Die Deutsche Sport Marketing (DSM) vermarktet das Olympia Team Deutschland, das Team Deutschland Paralympics sowie den Bereich „Sport für Alle“ auf Bundesebene, darunter zum Beispiel das Deutsche Sportabzeichen. Im Gespräch mit dem Olympischen Feuer sprechen Claudia Wagner und Dr. Alexander Steinforth beide Geschäftsführung DSM) über die Folgen der Corona-Krise und der Absage der Olympischen und Paralympischen Spiele. Ein Interview von Günter Müller (Teil 2).  [RINGE | WIRTSCHAFT]

Olympische Feuer: Am meisten betroffen von der Absage sind Sportler und Sportlerinnen. Wie kommen sie mit der Situation klar?
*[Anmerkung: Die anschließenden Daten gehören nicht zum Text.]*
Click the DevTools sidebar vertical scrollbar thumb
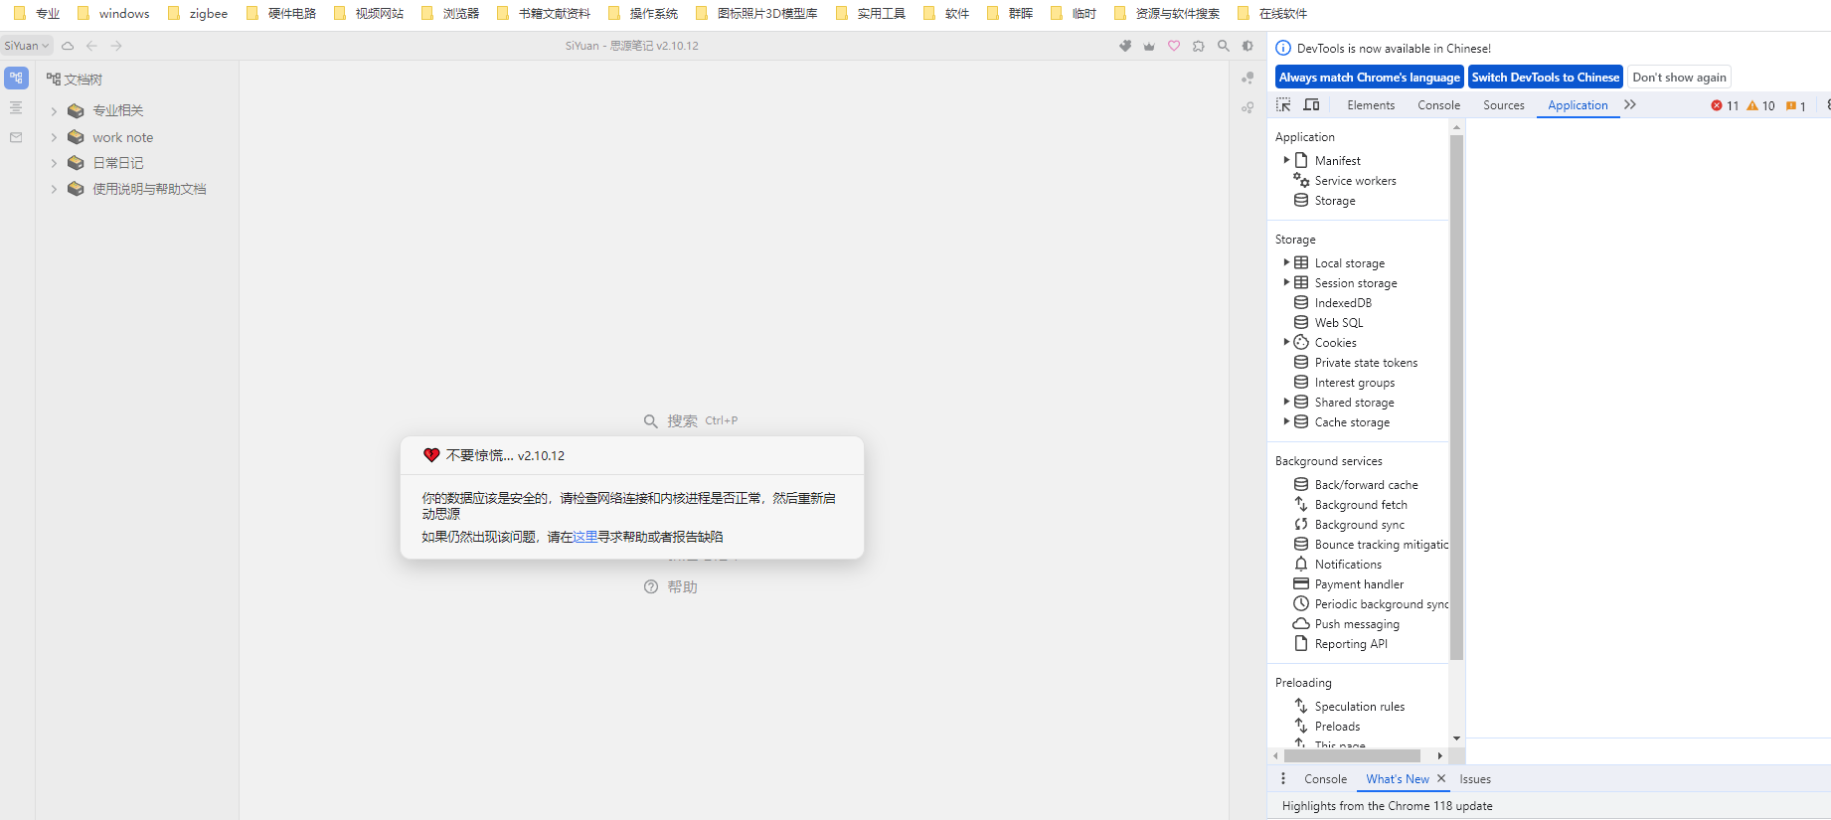 coord(1456,398)
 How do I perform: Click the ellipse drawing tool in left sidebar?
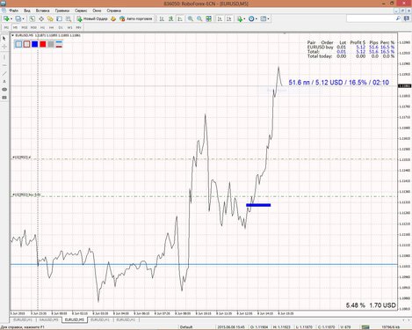(x=4, y=90)
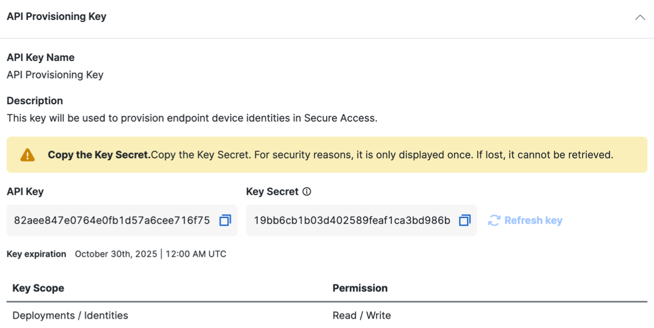Select the API Key text field
654x328 pixels.
click(x=122, y=220)
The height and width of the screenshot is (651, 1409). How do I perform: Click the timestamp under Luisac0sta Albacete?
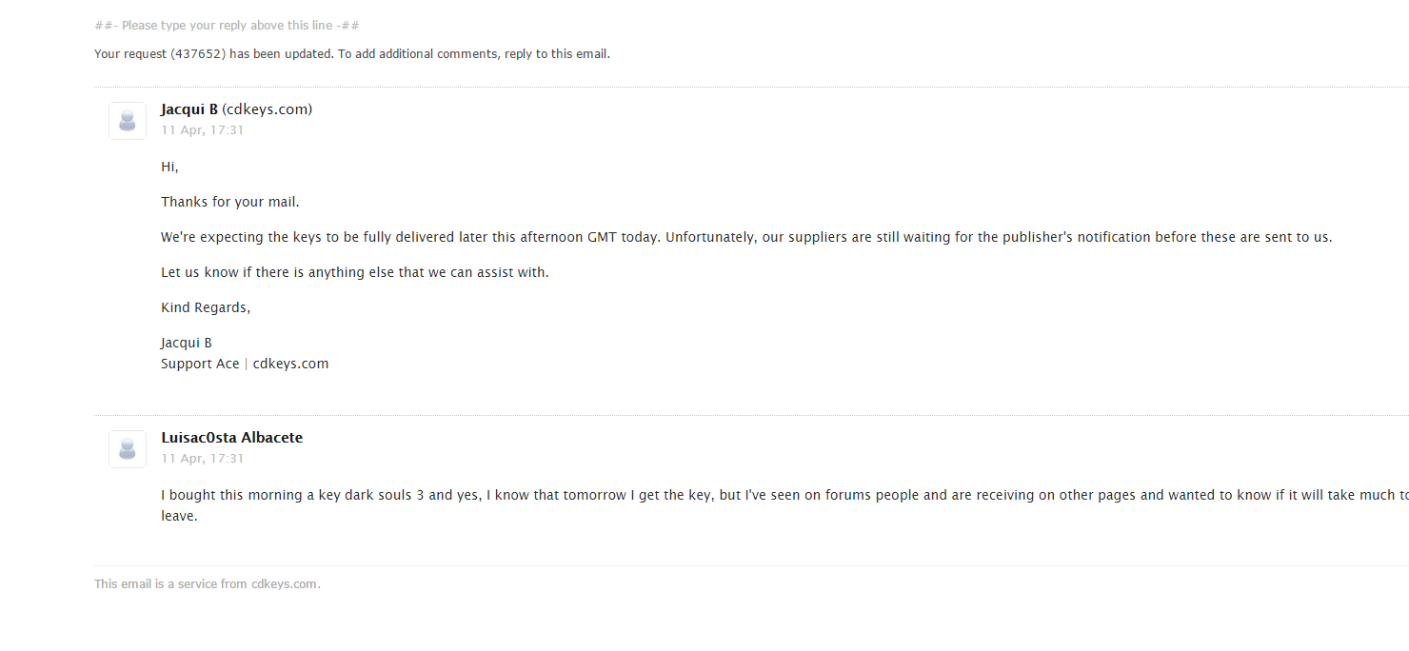(x=203, y=459)
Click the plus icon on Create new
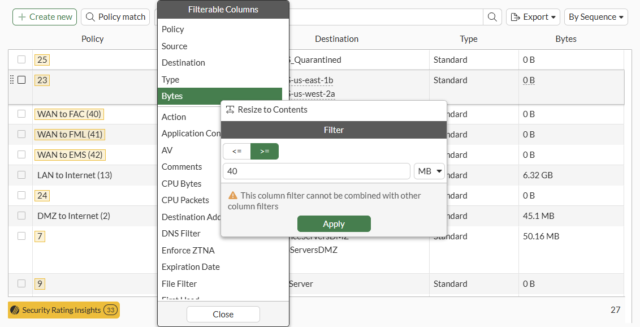The height and width of the screenshot is (327, 640). (22, 17)
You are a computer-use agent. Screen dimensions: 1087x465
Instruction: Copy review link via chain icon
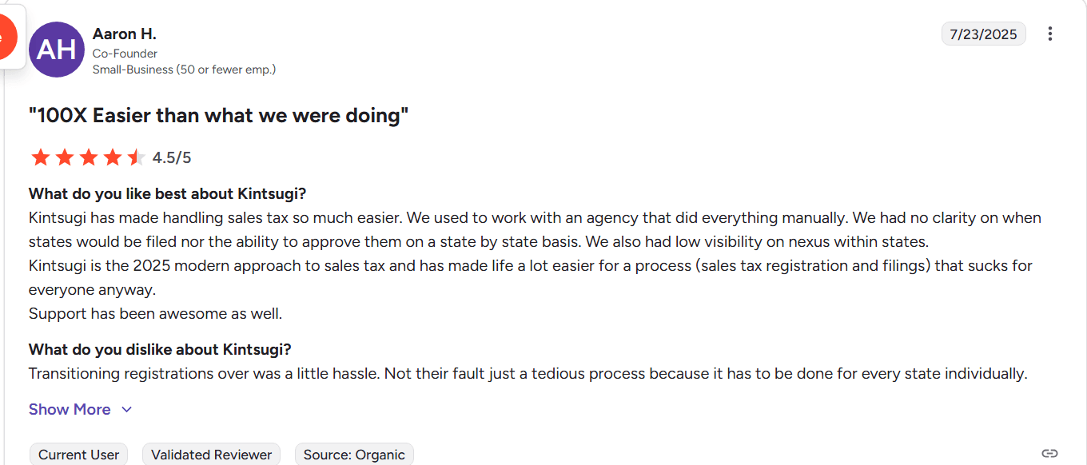1050,454
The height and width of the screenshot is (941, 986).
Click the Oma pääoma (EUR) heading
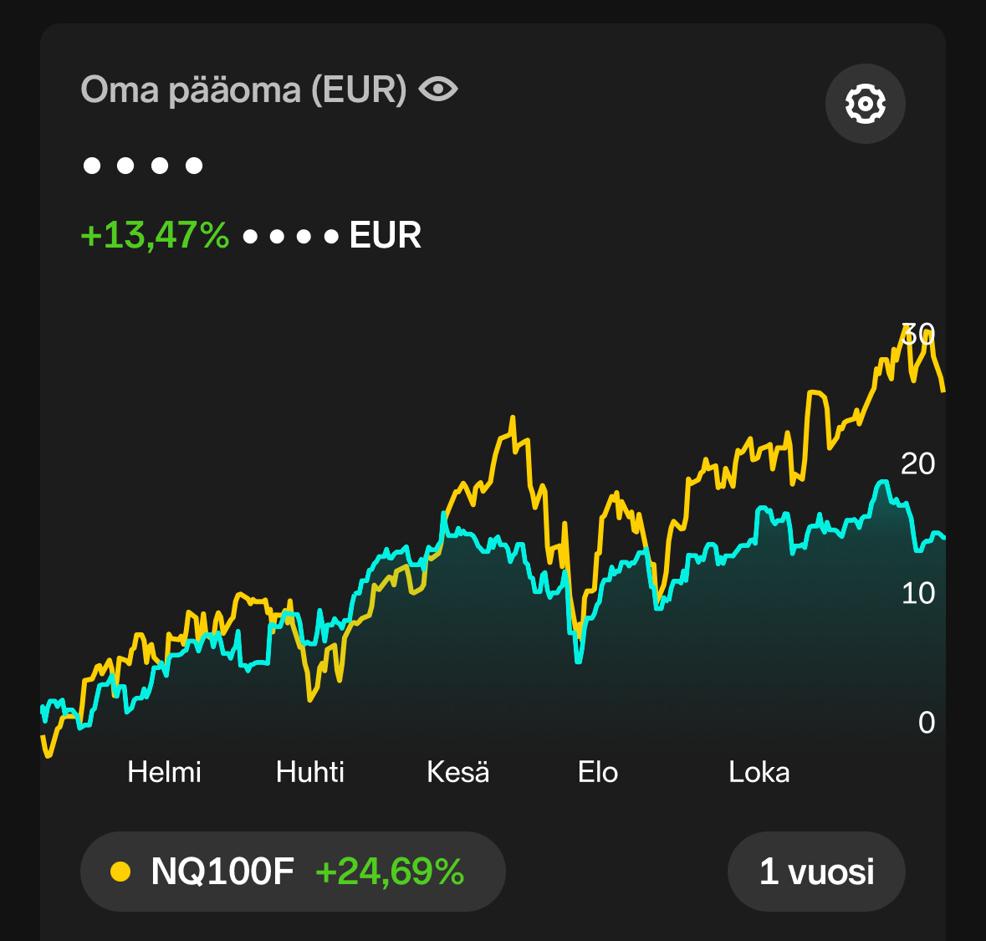pyautogui.click(x=244, y=89)
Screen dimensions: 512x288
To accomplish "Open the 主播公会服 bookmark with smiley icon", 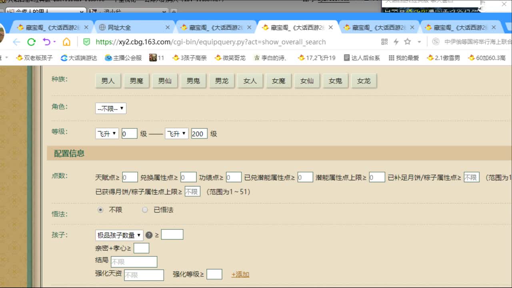I will [x=124, y=57].
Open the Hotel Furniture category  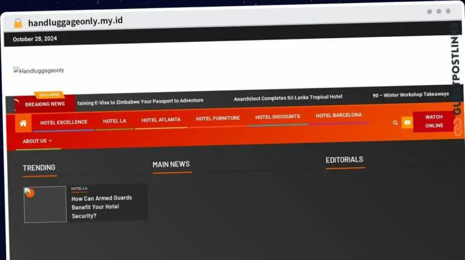(x=218, y=118)
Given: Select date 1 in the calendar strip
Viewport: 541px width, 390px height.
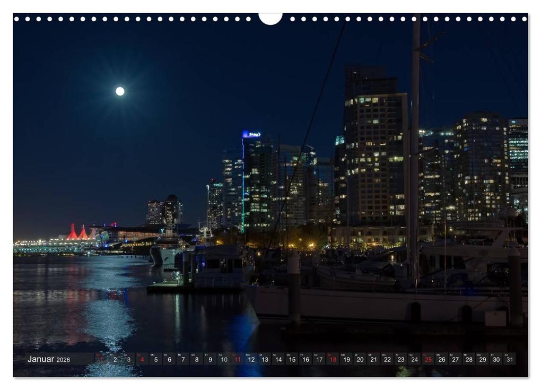Looking at the screenshot, I should (101, 359).
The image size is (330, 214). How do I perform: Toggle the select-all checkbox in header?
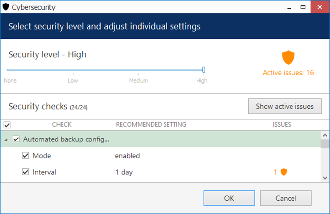point(7,125)
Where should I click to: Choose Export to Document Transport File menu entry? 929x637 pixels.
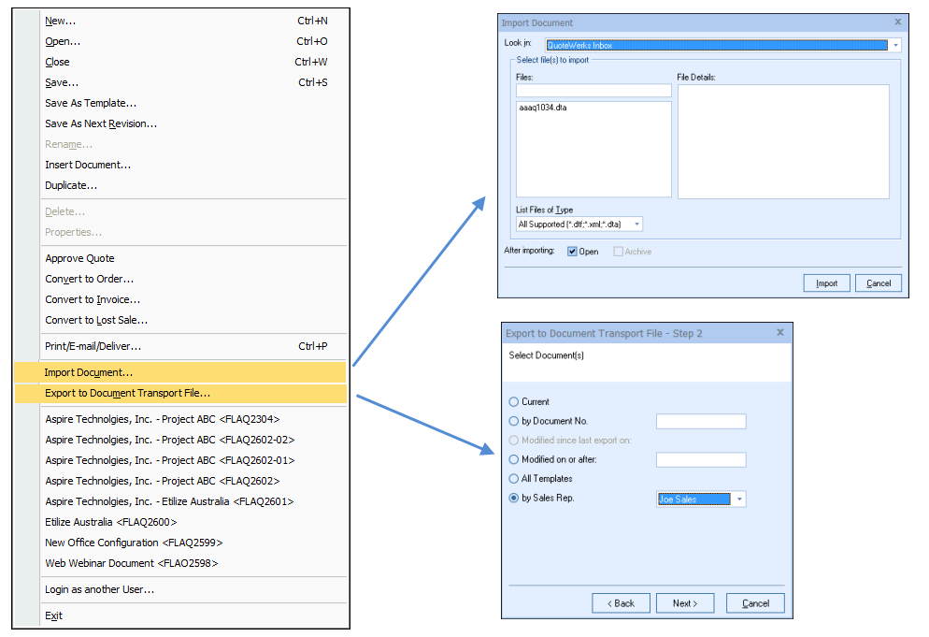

Claudia Wagner: Es gibt viel Solidarität für sie. Manche Wirtschaftspartner binden „ihre“ Athleten (also die, die sie unterstützen und die für sie quasi als Marken-Botschafter auftreten) extra stark ein. Ein Beispiel: Edeka hat seine Kommunikation extrem hochgefahren, begleitet die Sportler intensiv und gibt ihnen über digitale Formate eine Bühne. Sie haben sogar noch mehr Sportler verpflichtet, um gerade in diesen herausfordernden Zeiten ein Signal zu setzen. Wir sind über unsere Athleten-Kommunikation und den DOSB eng im Kontakt mit den Sportlern und Sportlerinnen und beziehen sie bei grundsätzlichen Fragestellungen rund um Kooperationen ein. Wir motivieren unsere Partner in Athleten zu investieren, damit diese monetär profitieren.“

Olympische Feuer: Herr Steinforth, Sie kommen aus der Welt des Fußballs, der auch in den Corona-Zeiten eine Sonderrolle hat. Gibt es einen fundamentalen Unterschied zu Ihrer neuen Welt?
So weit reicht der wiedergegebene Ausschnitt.